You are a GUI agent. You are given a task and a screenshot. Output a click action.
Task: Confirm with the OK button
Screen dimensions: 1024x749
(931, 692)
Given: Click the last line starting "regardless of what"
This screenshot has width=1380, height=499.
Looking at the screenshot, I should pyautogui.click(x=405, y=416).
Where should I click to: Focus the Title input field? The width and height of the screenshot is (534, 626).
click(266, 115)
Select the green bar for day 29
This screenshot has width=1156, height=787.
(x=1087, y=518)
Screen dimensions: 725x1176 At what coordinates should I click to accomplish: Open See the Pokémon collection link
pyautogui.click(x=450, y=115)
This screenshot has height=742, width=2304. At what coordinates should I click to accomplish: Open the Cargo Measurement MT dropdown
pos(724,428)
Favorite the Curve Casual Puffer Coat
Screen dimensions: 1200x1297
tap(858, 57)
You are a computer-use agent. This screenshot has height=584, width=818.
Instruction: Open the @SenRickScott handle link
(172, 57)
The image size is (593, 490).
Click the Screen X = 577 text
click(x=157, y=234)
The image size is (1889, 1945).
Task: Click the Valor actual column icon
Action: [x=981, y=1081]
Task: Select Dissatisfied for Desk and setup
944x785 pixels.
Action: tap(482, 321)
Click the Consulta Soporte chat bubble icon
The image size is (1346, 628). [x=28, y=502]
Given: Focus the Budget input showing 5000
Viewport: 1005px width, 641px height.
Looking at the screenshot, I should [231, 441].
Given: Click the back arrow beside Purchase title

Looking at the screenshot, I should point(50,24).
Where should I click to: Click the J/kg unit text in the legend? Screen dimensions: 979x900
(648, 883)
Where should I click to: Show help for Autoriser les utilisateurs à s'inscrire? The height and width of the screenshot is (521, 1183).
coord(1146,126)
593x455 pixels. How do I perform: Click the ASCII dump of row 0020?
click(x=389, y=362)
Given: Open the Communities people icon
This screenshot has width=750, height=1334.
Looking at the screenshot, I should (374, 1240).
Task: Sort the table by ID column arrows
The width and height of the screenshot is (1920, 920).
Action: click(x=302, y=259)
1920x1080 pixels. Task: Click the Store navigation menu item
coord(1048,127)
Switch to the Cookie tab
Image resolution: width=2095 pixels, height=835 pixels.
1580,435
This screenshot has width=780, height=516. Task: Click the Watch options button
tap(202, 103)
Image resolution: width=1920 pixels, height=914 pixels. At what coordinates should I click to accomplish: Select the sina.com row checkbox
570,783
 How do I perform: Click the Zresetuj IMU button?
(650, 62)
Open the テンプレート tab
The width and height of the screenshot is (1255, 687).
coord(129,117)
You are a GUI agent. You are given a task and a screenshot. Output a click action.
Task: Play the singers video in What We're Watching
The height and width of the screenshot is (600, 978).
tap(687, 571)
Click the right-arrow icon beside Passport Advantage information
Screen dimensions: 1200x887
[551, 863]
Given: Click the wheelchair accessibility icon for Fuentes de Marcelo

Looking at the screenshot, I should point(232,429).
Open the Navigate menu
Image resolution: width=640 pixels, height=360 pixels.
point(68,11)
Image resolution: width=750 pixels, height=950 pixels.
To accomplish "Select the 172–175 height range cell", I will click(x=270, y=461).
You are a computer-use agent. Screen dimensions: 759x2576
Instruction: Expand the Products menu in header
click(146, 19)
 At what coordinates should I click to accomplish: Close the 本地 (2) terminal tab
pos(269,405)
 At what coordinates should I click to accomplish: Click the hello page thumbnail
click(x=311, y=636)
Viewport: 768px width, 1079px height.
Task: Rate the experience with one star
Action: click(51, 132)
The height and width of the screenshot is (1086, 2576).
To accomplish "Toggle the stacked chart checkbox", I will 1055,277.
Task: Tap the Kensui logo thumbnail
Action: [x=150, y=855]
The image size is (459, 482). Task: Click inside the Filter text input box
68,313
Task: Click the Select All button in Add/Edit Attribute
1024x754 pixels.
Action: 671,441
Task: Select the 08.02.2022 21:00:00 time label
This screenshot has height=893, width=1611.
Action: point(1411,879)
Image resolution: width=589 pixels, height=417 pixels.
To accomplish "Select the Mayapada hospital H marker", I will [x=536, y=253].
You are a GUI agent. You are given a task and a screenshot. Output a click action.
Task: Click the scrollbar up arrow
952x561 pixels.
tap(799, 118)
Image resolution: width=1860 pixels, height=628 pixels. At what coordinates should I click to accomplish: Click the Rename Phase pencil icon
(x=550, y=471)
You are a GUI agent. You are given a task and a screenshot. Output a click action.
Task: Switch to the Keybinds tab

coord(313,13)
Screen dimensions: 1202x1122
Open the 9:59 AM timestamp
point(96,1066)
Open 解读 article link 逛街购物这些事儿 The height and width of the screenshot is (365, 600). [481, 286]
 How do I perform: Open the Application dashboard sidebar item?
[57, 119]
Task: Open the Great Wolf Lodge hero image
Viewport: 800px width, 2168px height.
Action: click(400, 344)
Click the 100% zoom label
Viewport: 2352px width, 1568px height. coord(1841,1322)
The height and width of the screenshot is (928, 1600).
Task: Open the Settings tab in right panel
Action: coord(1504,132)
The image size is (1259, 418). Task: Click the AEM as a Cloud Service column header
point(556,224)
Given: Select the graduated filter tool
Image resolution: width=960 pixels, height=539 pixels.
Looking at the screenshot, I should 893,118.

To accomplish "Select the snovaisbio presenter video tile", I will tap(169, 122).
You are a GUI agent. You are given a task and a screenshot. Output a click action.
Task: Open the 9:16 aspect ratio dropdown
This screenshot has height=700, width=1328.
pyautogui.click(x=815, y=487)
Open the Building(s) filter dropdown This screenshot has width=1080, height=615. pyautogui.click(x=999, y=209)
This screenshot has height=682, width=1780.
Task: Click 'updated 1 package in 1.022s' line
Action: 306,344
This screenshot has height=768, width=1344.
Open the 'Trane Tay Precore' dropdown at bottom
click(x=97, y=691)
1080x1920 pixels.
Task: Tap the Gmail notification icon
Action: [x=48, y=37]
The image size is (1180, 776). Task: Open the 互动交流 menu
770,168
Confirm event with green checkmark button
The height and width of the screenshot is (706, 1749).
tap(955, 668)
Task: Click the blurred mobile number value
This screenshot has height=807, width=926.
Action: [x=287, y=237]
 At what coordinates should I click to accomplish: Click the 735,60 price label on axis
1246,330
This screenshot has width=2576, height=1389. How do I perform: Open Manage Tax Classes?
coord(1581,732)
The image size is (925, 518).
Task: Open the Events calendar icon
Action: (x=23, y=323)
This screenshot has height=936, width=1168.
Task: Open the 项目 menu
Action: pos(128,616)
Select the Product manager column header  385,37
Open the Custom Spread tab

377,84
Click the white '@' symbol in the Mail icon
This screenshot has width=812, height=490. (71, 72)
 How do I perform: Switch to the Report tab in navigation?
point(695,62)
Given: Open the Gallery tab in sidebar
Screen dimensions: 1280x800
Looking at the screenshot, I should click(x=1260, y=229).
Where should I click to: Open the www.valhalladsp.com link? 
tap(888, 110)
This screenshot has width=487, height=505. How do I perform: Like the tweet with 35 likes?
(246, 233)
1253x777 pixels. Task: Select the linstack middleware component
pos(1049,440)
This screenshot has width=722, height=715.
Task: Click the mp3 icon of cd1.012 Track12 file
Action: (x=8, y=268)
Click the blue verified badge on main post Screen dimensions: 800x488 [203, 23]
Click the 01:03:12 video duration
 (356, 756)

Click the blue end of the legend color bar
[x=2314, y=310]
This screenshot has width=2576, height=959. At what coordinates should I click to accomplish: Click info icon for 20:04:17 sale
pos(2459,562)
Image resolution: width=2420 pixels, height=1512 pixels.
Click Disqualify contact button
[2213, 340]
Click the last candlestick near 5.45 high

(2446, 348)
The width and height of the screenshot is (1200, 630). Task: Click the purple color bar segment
--
* WORK TO BE COMPLETED
Set down each entry again, unchanged.

* ANSWER BOX
You are a GUI agent. You are given a task and a screenshot. Output a click action.
Task: Confirm with the OK button
Screen dimensions: 1024x749
(931, 692)
Given: Click the last line starting "regardless of what"
This screenshot has width=1380, height=499.
Looking at the screenshot, I should pyautogui.click(x=405, y=416).
Where should I click to: Focus the Title input field? The width and height of the screenshot is (534, 626).
click(266, 115)
Select the green bar for day 29
This screenshot has width=1156, height=787.
(x=1087, y=518)
Screen dimensions: 725x1176 At what coordinates should I click to accomplish: Open See the Pokémon collection link
pyautogui.click(x=450, y=115)
This screenshot has height=742, width=2304. At what coordinates should I click to accomplish: Open the Cargo Measurement MT dropdown
pos(724,428)
Favorite the Curve Casual Puffer Coat
Screen dimensions: 1200x1297
tap(858, 57)
You are a computer-use agent. This screenshot has height=584, width=818.
Instruction: Open the @SenRickScott handle link
(172, 57)
The image size is (593, 490).
Click the Screen X = 577 text
click(x=157, y=234)
The image size is (1889, 1945).
Task: Click the Valor actual column icon
Action: [x=981, y=1081]
Task: Select Dissatisfied for Desk and setup
944x785 pixels.
Action: tap(482, 321)
Click the Consulta Soporte chat bubble icon
The image size is (1346, 628). [x=28, y=502]
Given: Focus the Budget input showing 5000
Viewport: 1005px width, 641px height.
Looking at the screenshot, I should [231, 441].
Given: Click the back arrow beside Purchase title

Looking at the screenshot, I should point(50,24).
Where should I click to: Click the J/kg unit text in the legend? Screen dimensions: 979x900
(648, 883)
Where should I click to: Show help for Autoriser les utilisateurs à s'inscrire? The height and width of the screenshot is (521, 1183).
coord(1146,126)
593x455 pixels. How do I perform: Click the ASCII dump of row 0020?
click(x=389, y=362)
Given: Open the Communities people icon
This screenshot has width=750, height=1334.
Looking at the screenshot, I should (374, 1240).
Task: Sort the table by ID column arrows
The width and height of the screenshot is (1920, 920).
Action: click(x=302, y=259)
1920x1080 pixels. Task: Click the Store navigation menu item
coord(1048,127)
Switch to the Cookie tab
Image resolution: width=2095 pixels, height=835 pixels.
1580,435
This screenshot has width=780, height=516. Task: Click the Watch options button
tap(202, 103)
Image resolution: width=1920 pixels, height=914 pixels. At what coordinates should I click to accomplish: Select the sina.com row checkbox
570,783
 How do I perform: Click the Zresetuj IMU button?
(650, 62)
Open the テンプレート tab
The width and height of the screenshot is (1255, 687).
coord(129,117)
You are a GUI agent. You are given a task and a screenshot. Output a click action.
Task: Play the singers video in What We're Watching
The height and width of the screenshot is (600, 978).
tap(687, 571)
Click the right-arrow icon beside Passport Advantage information
Screen dimensions: 1200x887
[551, 863]
Given: Click the wheelchair accessibility icon for Fuentes de Marcelo

Looking at the screenshot, I should point(232,429).
Open the Navigate menu
Image resolution: width=640 pixels, height=360 pixels.
point(68,11)
Image resolution: width=750 pixels, height=950 pixels.
To accomplish "Select the 172–175 height range cell", I will click(x=270, y=461).
You are a computer-use agent. Screen dimensions: 759x2576
Instruction: Expand the Products menu in header
click(146, 19)
 At what coordinates should I click to accomplish: Close the 本地 (2) terminal tab
pos(269,405)
 At what coordinates should I click to accomplish: Click the hello page thumbnail
click(x=311, y=636)
Viewport: 768px width, 1079px height.
Task: Rate the experience with one star
Action: click(51, 132)
The height and width of the screenshot is (1086, 2576).
To accomplish "Toggle the stacked chart checkbox", I will 1055,277.
Task: Tap the Kensui logo thumbnail
Action: [x=150, y=855]
The image size is (459, 482). Task: Click inside the Filter text input box
68,313
Task: Click the Select All button in Add/Edit Attribute
1024x754 pixels.
Action: 671,441
Task: Select the 08.02.2022 21:00:00 time label
This screenshot has height=893, width=1611.
Action: point(1411,879)
Image resolution: width=589 pixels, height=417 pixels.
To accomplish "Select the Mayapada hospital H marker", I will [x=536, y=253].
You are a GUI agent. You are given a task and a screenshot. Output a click action.
Task: Click the scrollbar up arrow
952x561 pixels.
tap(799, 118)
Image resolution: width=1860 pixels, height=628 pixels. At what coordinates should I click to accomplish: Click the Rename Phase pencil icon
(x=550, y=471)
You are a GUI agent. You are given a task and a screenshot. Output a click action.
Task: Switch to the Keybinds tab

coord(313,13)
Screen dimensions: 1202x1122
Open the 9:59 AM timestamp
point(96,1066)
Open 解读 article link 逛街购物这些事儿 The height and width of the screenshot is (365, 600). [481, 286]
 How do I perform: Open the Application dashboard sidebar item?
[57, 119]
Task: Open the Great Wolf Lodge hero image
Viewport: 800px width, 2168px height.
Action: click(400, 344)
Click the 100% zoom label
Viewport: 2352px width, 1568px height. coord(1841,1322)
The height and width of the screenshot is (928, 1600).
Task: Open the Settings tab in right panel
Action: coord(1504,132)
The image size is (1259, 418). Task: Click the AEM as a Cloud Service column header
point(556,224)
Given: Select the graduated filter tool
Image resolution: width=960 pixels, height=539 pixels.
Looking at the screenshot, I should 893,118.

To accomplish "Select the snovaisbio presenter video tile", I will tap(169, 122).
You are a GUI agent. You are given a task and a screenshot. Output a click action.
Task: Open the 9:16 aspect ratio dropdown
This screenshot has height=700, width=1328.
pyautogui.click(x=815, y=487)
Open the Building(s) filter dropdown This screenshot has width=1080, height=615. pyautogui.click(x=999, y=209)
This screenshot has height=682, width=1780.
Task: Click 'updated 1 package in 1.022s' line
Action: 306,344
This screenshot has height=768, width=1344.
Open the 'Trane Tay Precore' dropdown at bottom
click(x=97, y=691)
1080x1920 pixels.
Task: Tap the Gmail notification icon
Action: [x=48, y=37]
The image size is (1180, 776). Task: Open the 互动交流 menu
770,168
Confirm event with green checkmark button
The height and width of the screenshot is (706, 1749).
tap(955, 668)
Task: Click the blurred mobile number value
This screenshot has height=807, width=926.
Action: [x=287, y=237]
 At what coordinates should I click to accomplish: Click the 735,60 price label on axis
1246,330
This screenshot has width=2576, height=1389. How do I perform: Open Manage Tax Classes?
coord(1581,732)
The image size is (925, 518).
Task: Open the Events calendar icon
Action: (x=23, y=323)
This screenshot has height=936, width=1168.
Task: Open the 项目 menu
Action: pos(128,616)
Select the Product manager column header  385,37
Open the Custom Spread tab

377,84
Click the white '@' symbol in the Mail icon
This screenshot has width=812, height=490. (71, 72)
 How do I perform: Switch to the Report tab in navigation?
point(695,62)
Given: Open the Gallery tab in sidebar
Screen dimensions: 1280x800
Looking at the screenshot, I should click(x=1260, y=229).
Where should I click to: Open the www.valhalladsp.com link? 
tap(888, 110)
This screenshot has width=487, height=505. How do I perform: Like the tweet with 35 likes?
(246, 233)
1253x777 pixels. Task: Select the linstack middleware component
pos(1049,440)
This screenshot has width=722, height=715.
Task: Click the mp3 icon of cd1.012 Track12 file
Action: (x=8, y=268)
Click the blue verified badge on main post Screen dimensions: 800x488 [203, 23]
Click the 01:03:12 video duration
 (356, 756)

Click the blue end of the legend color bar
[x=2314, y=310]
This screenshot has width=2576, height=959. At what coordinates should I click to accomplish: Click info icon for 20:04:17 sale
pos(2459,562)
Image resolution: width=2420 pixels, height=1512 pixels.
Click Disqualify contact button
[2213, 340]
Click the last candlestick near 5.45 high

(2446, 348)
The width and height of the screenshot is (1200, 630). Task: Click the purple color bar segment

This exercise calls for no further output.